Auf den ersten Blick nach der ersten Parteitagsnacht haben die Corona-Beschränkungen die Convention im Vergleich zu früher ein bisschen weniger amerikanisch und ein bisschen deutscher gemacht. Der Show-Charakter geht zurück, die inhaltliche Auseinandersetzung gewinnt an Raum.
Ein Experiment mit offenem Ausgang
Und wie wirkt sich das auf die Wahrnehmung des Parteitags in der Breite der Gesellschaft aus? Das bleibt vorerst eine offene Frage. Umfragen werden wohl erst in drei Wochen Antworten geben, ob die beiden Parteitage, jetzt die Demokraten, in der kommenden Woche die Republikaner, größere oder kleinere Meinungsverschiebungen bewirken als in früheren Wahljahren.
Und die Kernfrage – macht das virtuelle Format einen signifikanten Unterschied bei der Mobilisierung der Basis? – wird möglicherweise erst der Wahlausgang beantworten. Der Unterschied zwischen Vor-Corona und heute fällt für die ins Auge, die „Binge Watching“ betreiben und den Parteitag über Stunden virtuell verfolgen. Wer sich wie die meisten Wählerinnen und Wähler aus zweiter Hand bedient, die Zusammenfassung in einem Vier-Minuten-Video sieht oder die Nachricht von den Inhalten in der Zeitung oder auf einer Webseite liest, wird 2020 womöglich gar nicht als so fundamental anders als 2016 wahrnehmen.

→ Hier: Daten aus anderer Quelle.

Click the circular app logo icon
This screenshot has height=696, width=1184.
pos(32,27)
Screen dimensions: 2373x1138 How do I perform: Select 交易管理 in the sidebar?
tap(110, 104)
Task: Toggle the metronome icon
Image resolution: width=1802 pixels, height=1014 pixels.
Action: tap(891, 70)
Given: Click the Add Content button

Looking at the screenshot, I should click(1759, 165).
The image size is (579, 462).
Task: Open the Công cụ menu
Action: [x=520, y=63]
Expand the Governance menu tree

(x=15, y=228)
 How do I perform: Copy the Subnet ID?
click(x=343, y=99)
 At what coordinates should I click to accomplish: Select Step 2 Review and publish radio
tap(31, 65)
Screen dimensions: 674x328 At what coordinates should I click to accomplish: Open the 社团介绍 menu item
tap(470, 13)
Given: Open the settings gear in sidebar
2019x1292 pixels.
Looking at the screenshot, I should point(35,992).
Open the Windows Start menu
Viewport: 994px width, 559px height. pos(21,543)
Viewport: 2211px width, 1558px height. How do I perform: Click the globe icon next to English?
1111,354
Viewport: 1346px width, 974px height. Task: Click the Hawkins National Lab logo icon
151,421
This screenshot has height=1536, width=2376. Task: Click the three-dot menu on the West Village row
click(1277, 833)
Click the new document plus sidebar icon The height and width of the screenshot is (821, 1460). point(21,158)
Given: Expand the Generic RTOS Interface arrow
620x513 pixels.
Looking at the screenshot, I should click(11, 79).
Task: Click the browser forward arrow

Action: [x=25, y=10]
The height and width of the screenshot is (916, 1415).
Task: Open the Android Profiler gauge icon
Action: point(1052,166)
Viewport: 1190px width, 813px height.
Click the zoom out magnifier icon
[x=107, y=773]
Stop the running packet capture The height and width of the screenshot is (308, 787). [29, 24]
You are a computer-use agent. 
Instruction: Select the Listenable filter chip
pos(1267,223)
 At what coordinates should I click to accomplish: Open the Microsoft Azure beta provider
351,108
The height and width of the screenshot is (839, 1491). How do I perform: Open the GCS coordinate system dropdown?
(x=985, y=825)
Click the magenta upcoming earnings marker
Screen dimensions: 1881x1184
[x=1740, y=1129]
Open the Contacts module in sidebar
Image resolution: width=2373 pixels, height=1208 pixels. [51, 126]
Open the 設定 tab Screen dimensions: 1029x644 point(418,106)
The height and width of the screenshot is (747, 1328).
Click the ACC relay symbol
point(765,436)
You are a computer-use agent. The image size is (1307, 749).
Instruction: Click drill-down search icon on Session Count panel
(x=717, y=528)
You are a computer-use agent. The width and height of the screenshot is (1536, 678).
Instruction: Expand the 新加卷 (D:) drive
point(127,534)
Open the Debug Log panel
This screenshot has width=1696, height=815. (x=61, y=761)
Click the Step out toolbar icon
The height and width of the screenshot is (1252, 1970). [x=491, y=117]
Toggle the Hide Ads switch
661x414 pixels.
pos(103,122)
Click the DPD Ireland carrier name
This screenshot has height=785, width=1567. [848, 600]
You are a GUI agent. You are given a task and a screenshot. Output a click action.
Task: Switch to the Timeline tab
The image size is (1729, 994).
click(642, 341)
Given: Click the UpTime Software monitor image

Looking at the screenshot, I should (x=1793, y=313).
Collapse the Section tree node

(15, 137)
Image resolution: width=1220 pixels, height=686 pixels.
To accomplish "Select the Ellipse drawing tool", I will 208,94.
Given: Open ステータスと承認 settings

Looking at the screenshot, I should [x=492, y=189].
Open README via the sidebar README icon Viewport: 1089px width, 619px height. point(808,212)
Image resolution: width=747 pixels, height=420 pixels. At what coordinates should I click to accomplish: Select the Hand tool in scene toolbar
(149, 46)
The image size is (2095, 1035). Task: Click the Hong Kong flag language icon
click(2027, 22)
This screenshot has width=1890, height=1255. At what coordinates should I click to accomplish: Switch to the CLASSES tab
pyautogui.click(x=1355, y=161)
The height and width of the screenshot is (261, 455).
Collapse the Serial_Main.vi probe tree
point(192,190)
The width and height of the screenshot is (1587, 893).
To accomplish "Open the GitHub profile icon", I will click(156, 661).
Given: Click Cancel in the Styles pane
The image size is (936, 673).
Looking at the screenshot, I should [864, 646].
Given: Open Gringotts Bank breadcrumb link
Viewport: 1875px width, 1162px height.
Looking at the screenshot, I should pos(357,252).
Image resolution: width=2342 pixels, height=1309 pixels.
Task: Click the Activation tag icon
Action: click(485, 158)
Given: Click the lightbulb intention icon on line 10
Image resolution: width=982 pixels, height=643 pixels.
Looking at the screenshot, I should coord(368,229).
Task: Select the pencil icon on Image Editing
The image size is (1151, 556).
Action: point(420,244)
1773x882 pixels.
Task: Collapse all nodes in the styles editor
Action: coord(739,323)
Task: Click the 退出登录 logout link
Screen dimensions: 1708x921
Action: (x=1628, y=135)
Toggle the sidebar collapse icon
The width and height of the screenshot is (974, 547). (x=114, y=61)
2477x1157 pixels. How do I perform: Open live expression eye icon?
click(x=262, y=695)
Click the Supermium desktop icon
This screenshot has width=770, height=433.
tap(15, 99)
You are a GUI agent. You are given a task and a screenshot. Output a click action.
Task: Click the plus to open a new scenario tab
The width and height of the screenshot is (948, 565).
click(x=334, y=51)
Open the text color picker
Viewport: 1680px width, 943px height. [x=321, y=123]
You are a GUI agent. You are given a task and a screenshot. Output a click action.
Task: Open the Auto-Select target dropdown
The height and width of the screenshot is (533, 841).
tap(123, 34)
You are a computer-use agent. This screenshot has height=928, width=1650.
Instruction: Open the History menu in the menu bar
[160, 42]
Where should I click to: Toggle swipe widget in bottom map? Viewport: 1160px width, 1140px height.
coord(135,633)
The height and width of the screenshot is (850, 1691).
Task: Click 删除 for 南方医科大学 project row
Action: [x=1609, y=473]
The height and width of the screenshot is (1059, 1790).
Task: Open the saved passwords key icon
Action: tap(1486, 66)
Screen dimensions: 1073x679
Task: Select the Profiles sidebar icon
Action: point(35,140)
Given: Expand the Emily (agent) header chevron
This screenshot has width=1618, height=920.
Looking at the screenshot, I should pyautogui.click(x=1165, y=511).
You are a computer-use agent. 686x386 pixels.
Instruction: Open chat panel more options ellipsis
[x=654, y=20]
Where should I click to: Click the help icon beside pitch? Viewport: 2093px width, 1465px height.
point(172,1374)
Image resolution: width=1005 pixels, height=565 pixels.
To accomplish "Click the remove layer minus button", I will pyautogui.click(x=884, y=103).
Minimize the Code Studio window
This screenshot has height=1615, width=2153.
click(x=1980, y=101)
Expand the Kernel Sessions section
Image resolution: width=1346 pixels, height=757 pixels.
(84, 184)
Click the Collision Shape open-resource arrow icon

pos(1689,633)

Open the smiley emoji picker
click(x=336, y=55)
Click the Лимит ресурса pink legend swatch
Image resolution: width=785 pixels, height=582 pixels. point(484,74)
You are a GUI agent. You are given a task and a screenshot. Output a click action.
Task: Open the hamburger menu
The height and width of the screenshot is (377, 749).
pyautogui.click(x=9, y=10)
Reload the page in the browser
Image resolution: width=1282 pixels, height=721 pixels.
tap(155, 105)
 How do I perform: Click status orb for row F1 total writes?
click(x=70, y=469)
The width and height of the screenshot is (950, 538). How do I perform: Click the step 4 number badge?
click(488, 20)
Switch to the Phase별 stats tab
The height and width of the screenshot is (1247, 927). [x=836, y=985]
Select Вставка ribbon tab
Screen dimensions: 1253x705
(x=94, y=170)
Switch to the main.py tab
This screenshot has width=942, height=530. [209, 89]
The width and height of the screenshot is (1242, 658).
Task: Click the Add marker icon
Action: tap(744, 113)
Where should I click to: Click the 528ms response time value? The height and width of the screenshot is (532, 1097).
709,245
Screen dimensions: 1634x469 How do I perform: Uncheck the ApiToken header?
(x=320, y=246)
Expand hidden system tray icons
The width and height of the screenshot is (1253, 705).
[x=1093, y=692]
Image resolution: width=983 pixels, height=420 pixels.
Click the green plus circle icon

Der Eindruck nach einem Blick auf Schlagzeilen und Inhalte bei der „New York Times“, der „Washington Post“, TV-Sendern wie „Fox News“ und „CNN“: Abgesehen vom Umstand, dass die virtuelle Form des Parteitags zu einem eigenen Thema geworden ist, wirkt die Berichterstattung gar nicht so viel anders, als wenn die Demokraten physisch in Milwaukee, Wisconsin zusammengekommen wären.